PROJECT STARGATE & STARING AT GOATS


 THE FIRST EARTH BATTALION CREDO:
  • I have the capacity and therefore the duty to contribute to the development of myself, my associates, and our planet, simultaneously, now!
  • I will organize a self-supporting high commando group that will create and perform evolutionary breakthrough actions on behalf of people and planet. One people, one planet.
  • I will then pass on this concept to others who are capable of generating further self-organizing commando teams.
  • I will await the time when my group can connect naturally with others at higher and higher levels of awareness and performance—the Natural Guard.
According to the book The Men Who Stare at Goats (ISBN 0-330-37548-2) by journalist Jon Ronson, Channon spent time in the seventies with many of the people in California credited with starting the human potential movement, and subsequently wrote an operations manual for a First Earth Battalion.[13] This manual was a 125-page mixture of drawings, graphs, maps, polemical essays and point-by-point redesigns of every aspect of military life. In LTC Channon's First Earth Battalion, the new battlefield uniform would include pouches for ginseng regulators, divining tools, food stuffs to enhance night vision, and a loud speaker that would automatically emit "indigenous music and words of peace."[14] Warrior monks will carry the best equipment modern technology can produce into the battlefield: lightweight laser stun guns, hallucinogen mortars, acupuncture kits, dowsing rods for locating hidden tunnels and mines, etc. Rather than using bullets and munitions, Channon envisaged how this new force would attempt to first win the hearts and minds of the enemy by: using positive vibrations, carrying "symbolic animals" of peace—such as baby lambs—into hostile countries, greeting them with "sparkly eyes," and then gently place the lambs on the ground and give the enemy "an automatic hug."[15] If these measures were not enough to pacify the enemy, members would employ the use of unconventional but non-lethal weapons[16] to subdue them. Lethal force was to be a last resort. Intuition would be consulted first and foremost by battalion members

(via Wiki)
The Stargate Project created a set of protocols designed to make the research of clairvoyance and out-of-body experiences more scientific, and to minimize as much as possible session noise and inaccuracy. The term "remote viewing" emerged as shorthand to describe this more structured approach to clairvoyance. Stargate only received a mission after all other intelligence attempts, methods, or approaches had already been exhausted.[7]

It was also reported that there were over 22 active military and domestic remote viewers providing data. When the project closed in 1995 this number had dwindled down to three. One was using tarot cards. People leaving the project were not replaced. According to Joseph McMoneagle, "The Army never had a truly open attitude toward psychic functioning". Hence, the use of the term "giggle factor"[8] and the saying, "I wouldn't want to be found dead next to a psychic."[9]

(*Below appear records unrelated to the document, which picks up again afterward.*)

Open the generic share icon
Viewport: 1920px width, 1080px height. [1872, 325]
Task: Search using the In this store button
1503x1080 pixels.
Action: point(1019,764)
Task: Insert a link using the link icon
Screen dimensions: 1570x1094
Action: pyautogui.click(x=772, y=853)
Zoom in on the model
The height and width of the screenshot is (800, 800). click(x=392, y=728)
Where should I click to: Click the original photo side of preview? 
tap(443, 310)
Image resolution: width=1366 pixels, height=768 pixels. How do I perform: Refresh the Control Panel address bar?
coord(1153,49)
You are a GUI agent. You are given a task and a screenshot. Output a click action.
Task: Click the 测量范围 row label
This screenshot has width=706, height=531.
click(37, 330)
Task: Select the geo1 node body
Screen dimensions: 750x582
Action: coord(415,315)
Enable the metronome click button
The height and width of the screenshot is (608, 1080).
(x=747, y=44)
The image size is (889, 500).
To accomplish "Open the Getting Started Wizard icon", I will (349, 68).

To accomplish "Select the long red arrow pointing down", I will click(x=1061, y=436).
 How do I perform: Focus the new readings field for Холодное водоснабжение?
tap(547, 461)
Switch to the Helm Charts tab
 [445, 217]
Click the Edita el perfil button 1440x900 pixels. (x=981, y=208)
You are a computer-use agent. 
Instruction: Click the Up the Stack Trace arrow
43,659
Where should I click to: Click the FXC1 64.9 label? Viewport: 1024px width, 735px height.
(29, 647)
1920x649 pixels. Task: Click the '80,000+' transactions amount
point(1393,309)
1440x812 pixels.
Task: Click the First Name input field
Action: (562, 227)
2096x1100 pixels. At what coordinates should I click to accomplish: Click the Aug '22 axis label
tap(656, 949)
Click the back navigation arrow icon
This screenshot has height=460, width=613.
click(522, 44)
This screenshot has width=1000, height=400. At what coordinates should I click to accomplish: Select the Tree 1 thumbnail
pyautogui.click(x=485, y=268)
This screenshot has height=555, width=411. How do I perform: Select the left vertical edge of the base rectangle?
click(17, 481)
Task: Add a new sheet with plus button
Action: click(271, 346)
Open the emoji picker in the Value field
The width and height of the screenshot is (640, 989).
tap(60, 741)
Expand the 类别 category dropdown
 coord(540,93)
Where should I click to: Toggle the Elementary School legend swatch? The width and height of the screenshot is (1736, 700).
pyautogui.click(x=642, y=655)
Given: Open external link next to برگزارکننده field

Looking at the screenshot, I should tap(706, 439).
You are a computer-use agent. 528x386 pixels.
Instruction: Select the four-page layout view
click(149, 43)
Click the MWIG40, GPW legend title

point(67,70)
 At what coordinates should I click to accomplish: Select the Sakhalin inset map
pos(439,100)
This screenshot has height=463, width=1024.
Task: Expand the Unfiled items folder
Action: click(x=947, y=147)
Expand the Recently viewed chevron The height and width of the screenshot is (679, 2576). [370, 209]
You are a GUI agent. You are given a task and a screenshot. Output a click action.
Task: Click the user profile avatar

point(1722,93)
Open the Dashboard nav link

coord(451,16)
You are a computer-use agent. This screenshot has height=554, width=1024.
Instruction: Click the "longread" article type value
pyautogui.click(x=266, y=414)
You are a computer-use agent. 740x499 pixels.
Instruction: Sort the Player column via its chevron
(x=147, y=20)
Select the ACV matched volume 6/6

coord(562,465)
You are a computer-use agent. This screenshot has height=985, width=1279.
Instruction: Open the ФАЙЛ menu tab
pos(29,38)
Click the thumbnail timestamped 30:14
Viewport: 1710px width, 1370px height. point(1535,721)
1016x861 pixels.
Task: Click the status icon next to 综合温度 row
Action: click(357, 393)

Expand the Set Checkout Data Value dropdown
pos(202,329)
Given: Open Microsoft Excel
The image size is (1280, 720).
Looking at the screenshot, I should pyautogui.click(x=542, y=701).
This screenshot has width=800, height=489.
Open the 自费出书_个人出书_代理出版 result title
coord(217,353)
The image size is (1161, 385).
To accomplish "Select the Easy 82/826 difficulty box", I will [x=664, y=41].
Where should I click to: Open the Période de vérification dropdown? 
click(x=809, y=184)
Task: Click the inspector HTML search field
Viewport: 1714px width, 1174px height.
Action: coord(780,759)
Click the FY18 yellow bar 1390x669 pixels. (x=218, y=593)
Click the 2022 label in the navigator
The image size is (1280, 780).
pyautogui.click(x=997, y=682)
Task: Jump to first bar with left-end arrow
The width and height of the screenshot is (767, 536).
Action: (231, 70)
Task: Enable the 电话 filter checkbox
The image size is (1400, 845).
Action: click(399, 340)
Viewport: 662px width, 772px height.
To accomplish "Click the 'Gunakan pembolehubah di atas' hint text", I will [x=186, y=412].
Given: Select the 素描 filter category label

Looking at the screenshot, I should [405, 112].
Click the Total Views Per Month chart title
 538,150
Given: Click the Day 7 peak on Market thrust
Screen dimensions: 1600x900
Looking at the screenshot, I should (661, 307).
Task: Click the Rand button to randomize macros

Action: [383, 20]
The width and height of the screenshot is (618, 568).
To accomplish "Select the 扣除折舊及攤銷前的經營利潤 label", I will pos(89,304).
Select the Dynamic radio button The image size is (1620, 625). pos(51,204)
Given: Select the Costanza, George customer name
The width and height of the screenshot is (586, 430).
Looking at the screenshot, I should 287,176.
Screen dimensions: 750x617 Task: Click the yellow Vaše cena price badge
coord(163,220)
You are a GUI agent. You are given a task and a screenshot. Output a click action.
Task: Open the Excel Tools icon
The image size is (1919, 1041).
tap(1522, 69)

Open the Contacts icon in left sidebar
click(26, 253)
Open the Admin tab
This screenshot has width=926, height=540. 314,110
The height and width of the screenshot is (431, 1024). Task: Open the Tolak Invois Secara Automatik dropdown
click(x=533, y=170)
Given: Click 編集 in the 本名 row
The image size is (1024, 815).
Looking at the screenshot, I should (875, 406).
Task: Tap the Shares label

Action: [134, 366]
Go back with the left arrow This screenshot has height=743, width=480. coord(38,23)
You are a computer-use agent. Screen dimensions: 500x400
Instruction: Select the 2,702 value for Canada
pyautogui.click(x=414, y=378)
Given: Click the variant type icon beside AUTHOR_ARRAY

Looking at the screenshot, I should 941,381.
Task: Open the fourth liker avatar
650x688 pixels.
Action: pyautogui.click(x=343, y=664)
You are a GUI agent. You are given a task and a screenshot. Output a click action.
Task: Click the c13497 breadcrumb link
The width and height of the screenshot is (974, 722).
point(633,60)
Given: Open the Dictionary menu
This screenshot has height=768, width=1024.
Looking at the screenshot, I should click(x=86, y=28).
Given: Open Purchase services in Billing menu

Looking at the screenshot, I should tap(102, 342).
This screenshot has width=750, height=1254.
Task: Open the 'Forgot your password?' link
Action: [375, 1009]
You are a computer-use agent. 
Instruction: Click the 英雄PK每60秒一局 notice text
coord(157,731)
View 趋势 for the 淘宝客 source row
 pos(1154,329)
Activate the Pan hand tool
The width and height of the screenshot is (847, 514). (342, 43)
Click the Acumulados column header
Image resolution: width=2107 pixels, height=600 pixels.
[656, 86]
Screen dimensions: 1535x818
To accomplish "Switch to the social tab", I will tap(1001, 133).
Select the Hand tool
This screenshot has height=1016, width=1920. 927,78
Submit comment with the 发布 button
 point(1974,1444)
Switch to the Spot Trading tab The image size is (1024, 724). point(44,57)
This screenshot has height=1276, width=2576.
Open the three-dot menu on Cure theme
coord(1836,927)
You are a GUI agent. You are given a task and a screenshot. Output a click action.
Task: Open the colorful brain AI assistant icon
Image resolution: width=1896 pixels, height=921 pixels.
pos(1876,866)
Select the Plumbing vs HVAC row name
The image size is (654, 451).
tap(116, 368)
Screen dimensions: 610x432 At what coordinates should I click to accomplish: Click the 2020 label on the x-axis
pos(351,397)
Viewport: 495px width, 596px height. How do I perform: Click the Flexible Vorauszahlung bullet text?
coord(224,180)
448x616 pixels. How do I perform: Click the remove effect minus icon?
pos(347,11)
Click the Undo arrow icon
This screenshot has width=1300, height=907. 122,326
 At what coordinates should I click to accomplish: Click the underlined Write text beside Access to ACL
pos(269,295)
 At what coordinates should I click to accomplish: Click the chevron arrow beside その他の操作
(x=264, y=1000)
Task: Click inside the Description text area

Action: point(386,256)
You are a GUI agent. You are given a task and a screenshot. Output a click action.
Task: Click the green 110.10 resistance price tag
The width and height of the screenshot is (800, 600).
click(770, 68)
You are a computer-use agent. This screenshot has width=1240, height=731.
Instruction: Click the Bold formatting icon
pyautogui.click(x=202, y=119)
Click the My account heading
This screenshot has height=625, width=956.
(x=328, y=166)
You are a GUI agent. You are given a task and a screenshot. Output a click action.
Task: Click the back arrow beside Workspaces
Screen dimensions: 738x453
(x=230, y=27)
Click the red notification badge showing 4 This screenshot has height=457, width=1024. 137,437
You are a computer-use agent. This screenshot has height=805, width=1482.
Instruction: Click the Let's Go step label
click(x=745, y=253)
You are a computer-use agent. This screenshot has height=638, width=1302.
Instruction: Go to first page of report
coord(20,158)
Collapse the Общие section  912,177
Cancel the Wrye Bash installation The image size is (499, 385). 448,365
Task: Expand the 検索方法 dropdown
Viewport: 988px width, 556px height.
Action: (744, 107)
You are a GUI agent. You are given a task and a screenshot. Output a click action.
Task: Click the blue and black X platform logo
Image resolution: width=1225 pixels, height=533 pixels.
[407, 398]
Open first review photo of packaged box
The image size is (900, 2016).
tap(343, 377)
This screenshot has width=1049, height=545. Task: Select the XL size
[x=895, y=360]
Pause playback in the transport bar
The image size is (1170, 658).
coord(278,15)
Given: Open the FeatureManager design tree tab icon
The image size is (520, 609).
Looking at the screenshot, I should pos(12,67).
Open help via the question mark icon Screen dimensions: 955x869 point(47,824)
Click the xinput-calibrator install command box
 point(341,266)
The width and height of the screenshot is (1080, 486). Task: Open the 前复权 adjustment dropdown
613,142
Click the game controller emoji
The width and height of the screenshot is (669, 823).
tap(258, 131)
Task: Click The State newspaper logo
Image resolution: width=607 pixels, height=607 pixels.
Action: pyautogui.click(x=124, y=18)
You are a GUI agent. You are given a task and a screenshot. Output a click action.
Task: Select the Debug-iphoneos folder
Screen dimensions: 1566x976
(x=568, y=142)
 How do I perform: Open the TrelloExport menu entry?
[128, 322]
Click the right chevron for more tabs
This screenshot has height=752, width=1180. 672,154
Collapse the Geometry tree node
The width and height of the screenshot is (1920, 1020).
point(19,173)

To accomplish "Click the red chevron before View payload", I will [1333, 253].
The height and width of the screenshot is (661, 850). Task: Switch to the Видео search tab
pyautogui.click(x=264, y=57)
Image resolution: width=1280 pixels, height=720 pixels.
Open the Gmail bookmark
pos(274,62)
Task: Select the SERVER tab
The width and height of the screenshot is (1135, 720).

As with all intelligence information, intelligence gathered by remote viewing must be verified by other sources. Remote-viewing information could not stand alone. (According to Ray Hyman in the AIR report, if Ed May's[10] conclusions are correct remote viewers were right 20% of the time and wrong 80% of the time.)

In 1995, the project was transferred to the CIA and a retrospective evaluation of the results was done. The CIA contracted the American Institutes for Research for an evaluation. On June 30, before the AIR review was to begin, the CIA closed the Stargate project.[11] An analysis conducted by Professor Jessica Utts showed a statistically significant effect,[12] with gifted subjects scoring 5%-15% above chance, though subject reports included a large amount of irrelevant information, and when reports did seem on target they were vague and general in nature.[13] Ray Hyman argued that Utts' conclusion that ESP had been proven to exist, especially precognition, "is premature and that present findings have yet to be independently replicated."[14] Based upon both of their collected findings, which recommended a higher level of critical research and tighter controls, the CIA terminated the 20 million dollar project, citing a lack of documented evidence that the program had any value to the intelligence community. Time magazine stated in 1995 three full-time psychics were still working on a $500,000-a-year budget out of Fort Meade, Maryland, which would soon close.[13]